I have a CT36 but haven't gotten the boom b/c I can't figure out if the fit mine. Everything listed on Festool and Woodcraft doesn't mention compatibility with CT36.

Guess I'll try Festool users group.


----------



## ductingexpressltd (7 mo ago)

Generally most hand held wood working equipment require high pressure extraction, this is due to the outlet extraction ports being 63mm in diameter or smaller, this causes a high pressure resistance, an example of this would be a typical small to medium sized joinery company would normally have a single wood waste extraction system that has been designed to ensure suitable extraction to several machines, in this instance most larger wood working machine would have an extraction point outlet of between 80mm diameter to 200mm diameter, the wood waste extraction filter would be designed to convey the waste through a centralised ducted system at a conveying velocity of between 20 to 25 meters per second, this is to ensure no waste remains within the duct work, a typical 100 diameter extraction point conveying at 20M/S would require an air volume of approximately 540M3H (meters cubed per hour)
And a 150 diameter would be 1260M3H, I would class a standard joinery working shop waste extraction filter as high volume (M3H) and medium to low pressure of 8 to 10” , at this pressure trying to extract through 63MM or smaller diameter pipe would require a higher pressure, somewhere in the region of 50” of water pressure
An example of a high pressure extractor would be the
MAKITA VC3012M/1 M CLASS DUST EXTRACTOR 30L 1200W 230V 
This has air airflow of 222 M3H and has a sealed suction capacity of 100” of water pressure, (high pressure low volume) but would only be capable of extracting from one point at a time
Most importantly is the classification of the filter media, there is no point in safely extracting the dust away for the operatives breathing zone for the dust particles to then pass through inadequate filter media and then re enter the working area
The HSE state these should have a minimum filter classification of (M Class) medium hazard
A guide to this can be found on the HSE website at
https://www.hse.gov.uk/pubns/wis23.pdf
The efficiency and design of the capture hoods within hand held equipment is also key to efficient extraction, this can differ greatly between manufactures from poor to excellent.

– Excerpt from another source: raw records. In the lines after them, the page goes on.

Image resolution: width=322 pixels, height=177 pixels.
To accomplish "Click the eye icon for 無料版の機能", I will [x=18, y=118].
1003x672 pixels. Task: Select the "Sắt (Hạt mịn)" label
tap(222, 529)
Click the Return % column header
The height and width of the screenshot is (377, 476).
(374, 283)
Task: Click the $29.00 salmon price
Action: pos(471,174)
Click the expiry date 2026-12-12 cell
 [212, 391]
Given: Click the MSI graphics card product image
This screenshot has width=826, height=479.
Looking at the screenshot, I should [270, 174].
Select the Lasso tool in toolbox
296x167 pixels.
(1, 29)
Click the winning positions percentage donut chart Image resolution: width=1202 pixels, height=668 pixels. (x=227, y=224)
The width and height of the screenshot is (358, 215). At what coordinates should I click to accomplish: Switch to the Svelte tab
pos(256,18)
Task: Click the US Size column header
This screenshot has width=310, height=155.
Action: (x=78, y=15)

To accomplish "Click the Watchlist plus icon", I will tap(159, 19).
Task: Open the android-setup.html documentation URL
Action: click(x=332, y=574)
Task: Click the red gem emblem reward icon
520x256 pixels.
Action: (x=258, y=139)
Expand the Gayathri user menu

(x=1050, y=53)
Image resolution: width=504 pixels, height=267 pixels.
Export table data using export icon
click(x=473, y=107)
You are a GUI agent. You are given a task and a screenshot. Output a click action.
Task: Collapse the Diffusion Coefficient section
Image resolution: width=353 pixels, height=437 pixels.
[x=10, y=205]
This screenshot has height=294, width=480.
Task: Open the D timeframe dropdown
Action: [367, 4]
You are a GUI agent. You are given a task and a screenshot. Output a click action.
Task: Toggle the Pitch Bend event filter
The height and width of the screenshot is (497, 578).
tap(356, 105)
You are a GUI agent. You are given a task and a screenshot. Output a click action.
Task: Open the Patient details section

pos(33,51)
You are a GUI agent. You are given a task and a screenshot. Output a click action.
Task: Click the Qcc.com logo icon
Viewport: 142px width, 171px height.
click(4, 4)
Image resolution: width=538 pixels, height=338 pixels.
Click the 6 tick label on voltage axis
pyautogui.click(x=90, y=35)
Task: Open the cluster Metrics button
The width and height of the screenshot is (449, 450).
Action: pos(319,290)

Speak to your local suppliers who should be able to advise you of the best options available, otherwise you could end up with a great dust extractor but a poorly designed capture hood and the system would be not be fit for purpose
Another useful HSE guid (see below) explains the legalities of testing and maintaining dust extraction systems (LEV systems)
Local Exhaust Ventilation (LEV) workplace fume and dust extraction - HSE


----------



## Moshe Kwart (Jan 16, 2020)

ductingexpressltd said:


> Generally most hand held wood working equipment require high pressure extraction, this is due to the outlet extraction ports being 63mm in diameter or smaller, this causes a high pressure resistance, an example of this would be a typical small to medium sized joinery company would normally have a single wood waste extraction system that has been designed to ensure suitable extraction to several machines, in this instance most larger wood working machine would have an extraction point outlet of between 80mm diameter to 200mm diameter, the wood waste extraction filter would be designed to convey the waste through a centralised ducted system at a conveying velocity of between 20 to 25 meters per second, this is to ensure no waste remains within the duct work, a typical 100 diameter extraction point conveying at 20M/S would require an air volume of approximately 540M3H (meters cubed per hour)
> And a 150 diameter would be 1260M3H, I would class a standard joinery working shop waste extraction filter as high volume (M3H) and medium to low pressure of 8 to 10” , at this pressure trying to extract through 63MM or smaller diameter pipe would require a higher pressure, somewhere in the region of 50” of water pressure
> An example of a high pressure extractor would be the
> MAKITA VC3012M/1 M CLASS DUST EXTRACTOR 30L 1200W 230V
> ...


Excellent information. Thank you. However, I am still questioning what I need. I have a very small workspace, a room of about 10x12 feet and a slightly larger outside area that I use in good weather. In the room I presently have a job site table saw, a couple of routers and an orbital sander. Planning to acquire in the near future a miter saw, drill press and a bench top planer. There are seasons when I will only work inside. 
I am considering a fairly expensive dust extractor by Makita or Bosch and a good mask. I would very much appreciate your input. 
Mo


----------



## RIchardS (Dec 17, 2021)

Eventually, you are going to need both so start with a decent shop vac and add a 1hp two bag collector when you get that planner. Look for both on CL or other sites. You already said that you have the ability to go outside if you are going to be generating a lot of chips/dust. That solves most of your problems. Spend the savings on some quality woods and make gifts for those close to you. That will create more payback to you than a lot of expensive solutions to simple problems. As you gain more experience both you and your shop will grow over time to meet your needs. This has been my experience after 40 years of woodworking and 5 different home shops. Trust me, it’s not about the tools you don’t have— it’s about what you can produce and the enjoyment you get with those you do have.


----------



## DrRobert (Apr 27, 2015)

One thing I know - shop vacs are different animals than dust extractors.


----------